> What to work on:
Among the lines below, tally those holding the string "notifications" and give the total only.

> Working data:
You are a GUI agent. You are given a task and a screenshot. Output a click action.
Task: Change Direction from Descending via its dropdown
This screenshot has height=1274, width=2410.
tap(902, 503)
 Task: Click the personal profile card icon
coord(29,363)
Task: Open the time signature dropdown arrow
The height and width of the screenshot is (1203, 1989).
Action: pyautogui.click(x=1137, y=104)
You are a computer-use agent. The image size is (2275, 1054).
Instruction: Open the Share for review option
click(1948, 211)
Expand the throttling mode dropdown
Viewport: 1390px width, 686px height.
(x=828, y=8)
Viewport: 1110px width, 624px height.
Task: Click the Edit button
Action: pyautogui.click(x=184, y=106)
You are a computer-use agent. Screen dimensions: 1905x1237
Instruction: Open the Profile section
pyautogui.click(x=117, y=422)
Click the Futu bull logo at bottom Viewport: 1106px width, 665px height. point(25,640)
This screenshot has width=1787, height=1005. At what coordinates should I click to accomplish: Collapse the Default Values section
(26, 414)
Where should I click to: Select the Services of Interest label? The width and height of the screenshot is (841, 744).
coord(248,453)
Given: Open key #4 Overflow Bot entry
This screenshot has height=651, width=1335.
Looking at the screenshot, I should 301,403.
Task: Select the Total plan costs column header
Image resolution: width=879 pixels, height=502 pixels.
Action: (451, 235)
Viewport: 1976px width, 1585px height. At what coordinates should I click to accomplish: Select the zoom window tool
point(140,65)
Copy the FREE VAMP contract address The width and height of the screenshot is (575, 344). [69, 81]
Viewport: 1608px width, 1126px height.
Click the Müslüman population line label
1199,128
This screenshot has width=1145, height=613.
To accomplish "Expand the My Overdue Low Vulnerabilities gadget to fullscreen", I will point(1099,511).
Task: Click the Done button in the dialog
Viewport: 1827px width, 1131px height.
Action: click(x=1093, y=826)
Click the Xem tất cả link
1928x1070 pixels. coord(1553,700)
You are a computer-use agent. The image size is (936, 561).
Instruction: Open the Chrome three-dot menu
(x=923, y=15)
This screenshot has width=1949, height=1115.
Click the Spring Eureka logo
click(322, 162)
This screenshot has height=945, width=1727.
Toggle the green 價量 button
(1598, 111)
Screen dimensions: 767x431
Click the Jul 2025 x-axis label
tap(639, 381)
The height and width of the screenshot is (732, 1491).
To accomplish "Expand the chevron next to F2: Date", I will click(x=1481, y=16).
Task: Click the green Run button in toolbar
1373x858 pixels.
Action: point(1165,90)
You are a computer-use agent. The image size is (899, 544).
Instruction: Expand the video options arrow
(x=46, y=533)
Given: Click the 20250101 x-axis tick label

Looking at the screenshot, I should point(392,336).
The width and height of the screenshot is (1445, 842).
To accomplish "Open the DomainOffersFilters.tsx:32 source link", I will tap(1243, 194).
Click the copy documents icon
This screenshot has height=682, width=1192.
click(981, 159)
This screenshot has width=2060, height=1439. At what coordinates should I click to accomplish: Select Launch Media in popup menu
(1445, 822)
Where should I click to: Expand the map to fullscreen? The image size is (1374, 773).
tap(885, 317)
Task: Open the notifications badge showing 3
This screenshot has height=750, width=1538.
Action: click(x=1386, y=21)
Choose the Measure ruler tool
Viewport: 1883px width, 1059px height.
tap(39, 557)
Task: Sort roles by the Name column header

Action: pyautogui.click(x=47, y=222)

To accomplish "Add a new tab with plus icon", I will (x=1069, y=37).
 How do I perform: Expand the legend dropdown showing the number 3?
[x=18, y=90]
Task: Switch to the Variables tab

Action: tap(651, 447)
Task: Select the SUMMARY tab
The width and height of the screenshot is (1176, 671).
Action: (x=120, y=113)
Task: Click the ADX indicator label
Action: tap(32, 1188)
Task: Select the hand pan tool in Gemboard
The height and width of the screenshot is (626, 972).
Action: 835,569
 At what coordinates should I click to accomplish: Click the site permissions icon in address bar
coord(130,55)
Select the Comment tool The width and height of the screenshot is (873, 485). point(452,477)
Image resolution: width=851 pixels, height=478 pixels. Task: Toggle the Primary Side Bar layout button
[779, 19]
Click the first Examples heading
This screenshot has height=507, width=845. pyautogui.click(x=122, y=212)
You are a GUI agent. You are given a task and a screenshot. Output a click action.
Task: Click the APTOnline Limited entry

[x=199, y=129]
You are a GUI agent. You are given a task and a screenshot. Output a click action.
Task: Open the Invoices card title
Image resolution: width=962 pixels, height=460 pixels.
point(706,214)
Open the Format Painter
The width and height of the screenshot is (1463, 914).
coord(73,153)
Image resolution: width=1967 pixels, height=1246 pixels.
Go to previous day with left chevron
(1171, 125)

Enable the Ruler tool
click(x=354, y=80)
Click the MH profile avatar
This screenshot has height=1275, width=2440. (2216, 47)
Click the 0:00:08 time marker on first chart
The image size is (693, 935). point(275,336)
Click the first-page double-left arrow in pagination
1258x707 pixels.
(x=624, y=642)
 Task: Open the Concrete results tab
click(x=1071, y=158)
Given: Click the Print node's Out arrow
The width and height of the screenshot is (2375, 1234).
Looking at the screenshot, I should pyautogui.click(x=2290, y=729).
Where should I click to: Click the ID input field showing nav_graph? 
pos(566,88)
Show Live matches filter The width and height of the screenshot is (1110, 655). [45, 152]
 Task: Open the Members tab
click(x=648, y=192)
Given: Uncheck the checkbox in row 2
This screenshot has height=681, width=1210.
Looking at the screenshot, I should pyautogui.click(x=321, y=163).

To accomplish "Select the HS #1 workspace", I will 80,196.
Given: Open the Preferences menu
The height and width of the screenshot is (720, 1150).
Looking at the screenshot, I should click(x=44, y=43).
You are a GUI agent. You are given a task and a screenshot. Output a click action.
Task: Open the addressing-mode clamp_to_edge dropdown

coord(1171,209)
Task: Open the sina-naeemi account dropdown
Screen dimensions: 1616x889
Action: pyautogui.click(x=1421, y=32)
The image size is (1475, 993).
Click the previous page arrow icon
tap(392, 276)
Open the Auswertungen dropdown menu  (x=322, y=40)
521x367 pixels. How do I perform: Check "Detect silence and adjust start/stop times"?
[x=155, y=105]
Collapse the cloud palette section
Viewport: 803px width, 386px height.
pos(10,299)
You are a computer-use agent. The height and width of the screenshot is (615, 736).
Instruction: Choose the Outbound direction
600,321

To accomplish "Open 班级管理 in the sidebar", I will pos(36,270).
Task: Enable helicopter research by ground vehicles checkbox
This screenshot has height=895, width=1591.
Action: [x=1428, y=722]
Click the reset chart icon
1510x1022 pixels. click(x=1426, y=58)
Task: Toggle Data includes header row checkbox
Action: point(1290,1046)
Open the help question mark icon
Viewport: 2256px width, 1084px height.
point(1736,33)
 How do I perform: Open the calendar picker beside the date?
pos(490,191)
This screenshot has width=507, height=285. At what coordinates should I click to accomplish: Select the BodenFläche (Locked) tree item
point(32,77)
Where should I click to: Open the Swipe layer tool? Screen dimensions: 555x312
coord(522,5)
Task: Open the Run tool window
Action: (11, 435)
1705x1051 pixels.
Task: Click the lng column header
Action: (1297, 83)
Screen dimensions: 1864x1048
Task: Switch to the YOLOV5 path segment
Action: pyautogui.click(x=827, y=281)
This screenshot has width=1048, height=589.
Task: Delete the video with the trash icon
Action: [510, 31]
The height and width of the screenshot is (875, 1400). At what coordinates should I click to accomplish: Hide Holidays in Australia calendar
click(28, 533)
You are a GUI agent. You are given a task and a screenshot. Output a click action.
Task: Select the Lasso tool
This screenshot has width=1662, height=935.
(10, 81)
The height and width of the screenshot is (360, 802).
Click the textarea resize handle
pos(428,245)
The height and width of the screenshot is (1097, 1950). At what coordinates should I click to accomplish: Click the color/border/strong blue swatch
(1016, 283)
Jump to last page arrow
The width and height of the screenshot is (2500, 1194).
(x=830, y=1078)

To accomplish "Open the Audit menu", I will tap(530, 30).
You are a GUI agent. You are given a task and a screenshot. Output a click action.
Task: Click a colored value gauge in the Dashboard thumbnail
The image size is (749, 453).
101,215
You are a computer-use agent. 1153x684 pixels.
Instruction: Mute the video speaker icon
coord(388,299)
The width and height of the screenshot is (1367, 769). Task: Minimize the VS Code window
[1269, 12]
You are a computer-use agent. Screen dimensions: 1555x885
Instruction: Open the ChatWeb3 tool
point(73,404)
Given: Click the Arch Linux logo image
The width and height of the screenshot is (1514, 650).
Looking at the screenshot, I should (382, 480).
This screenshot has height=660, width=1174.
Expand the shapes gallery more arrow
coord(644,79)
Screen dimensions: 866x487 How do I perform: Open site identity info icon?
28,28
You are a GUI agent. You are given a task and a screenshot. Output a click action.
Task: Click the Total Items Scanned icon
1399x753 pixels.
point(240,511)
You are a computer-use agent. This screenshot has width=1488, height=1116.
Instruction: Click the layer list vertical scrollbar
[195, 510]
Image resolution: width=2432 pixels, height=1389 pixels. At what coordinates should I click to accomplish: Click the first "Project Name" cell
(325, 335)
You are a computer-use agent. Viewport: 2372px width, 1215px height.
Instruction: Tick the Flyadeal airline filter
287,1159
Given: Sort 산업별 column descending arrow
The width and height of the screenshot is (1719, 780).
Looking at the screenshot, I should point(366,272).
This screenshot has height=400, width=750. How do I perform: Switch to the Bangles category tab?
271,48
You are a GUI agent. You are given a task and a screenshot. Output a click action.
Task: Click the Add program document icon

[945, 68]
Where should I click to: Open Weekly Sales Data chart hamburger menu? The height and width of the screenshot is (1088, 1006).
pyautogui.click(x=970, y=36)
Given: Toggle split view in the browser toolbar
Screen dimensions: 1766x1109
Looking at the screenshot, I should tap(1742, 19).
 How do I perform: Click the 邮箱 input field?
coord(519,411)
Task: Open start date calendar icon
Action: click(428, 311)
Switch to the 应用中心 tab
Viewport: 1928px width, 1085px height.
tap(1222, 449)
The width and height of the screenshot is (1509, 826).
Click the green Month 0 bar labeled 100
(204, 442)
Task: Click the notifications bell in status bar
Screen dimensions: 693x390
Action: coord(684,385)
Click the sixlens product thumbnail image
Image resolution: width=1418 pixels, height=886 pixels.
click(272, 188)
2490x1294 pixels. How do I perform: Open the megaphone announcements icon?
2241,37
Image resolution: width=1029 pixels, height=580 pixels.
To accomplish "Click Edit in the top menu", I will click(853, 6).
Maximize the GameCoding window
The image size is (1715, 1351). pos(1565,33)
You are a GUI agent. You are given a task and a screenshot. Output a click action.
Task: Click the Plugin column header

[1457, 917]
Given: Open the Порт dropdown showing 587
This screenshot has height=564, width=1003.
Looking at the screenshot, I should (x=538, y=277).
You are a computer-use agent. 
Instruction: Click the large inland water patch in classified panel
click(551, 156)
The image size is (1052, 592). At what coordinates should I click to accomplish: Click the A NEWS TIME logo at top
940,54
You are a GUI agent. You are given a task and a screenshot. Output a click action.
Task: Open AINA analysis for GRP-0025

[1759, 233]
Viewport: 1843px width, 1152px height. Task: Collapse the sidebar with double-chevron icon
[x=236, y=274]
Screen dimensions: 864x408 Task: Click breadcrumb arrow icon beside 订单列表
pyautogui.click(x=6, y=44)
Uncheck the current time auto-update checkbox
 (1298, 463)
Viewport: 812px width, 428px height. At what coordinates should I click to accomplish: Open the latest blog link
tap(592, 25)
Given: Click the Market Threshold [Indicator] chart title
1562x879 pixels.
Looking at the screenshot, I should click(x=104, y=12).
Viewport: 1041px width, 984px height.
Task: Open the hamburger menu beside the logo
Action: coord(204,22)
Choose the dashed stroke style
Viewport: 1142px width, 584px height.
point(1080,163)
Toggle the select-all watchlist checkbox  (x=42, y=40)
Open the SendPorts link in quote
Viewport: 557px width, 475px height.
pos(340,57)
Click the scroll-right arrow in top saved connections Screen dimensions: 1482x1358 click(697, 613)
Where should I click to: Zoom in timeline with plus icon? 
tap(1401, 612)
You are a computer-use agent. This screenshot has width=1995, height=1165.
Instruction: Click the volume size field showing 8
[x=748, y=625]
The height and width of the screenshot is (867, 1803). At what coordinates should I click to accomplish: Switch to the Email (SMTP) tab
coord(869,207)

> Answer space:
2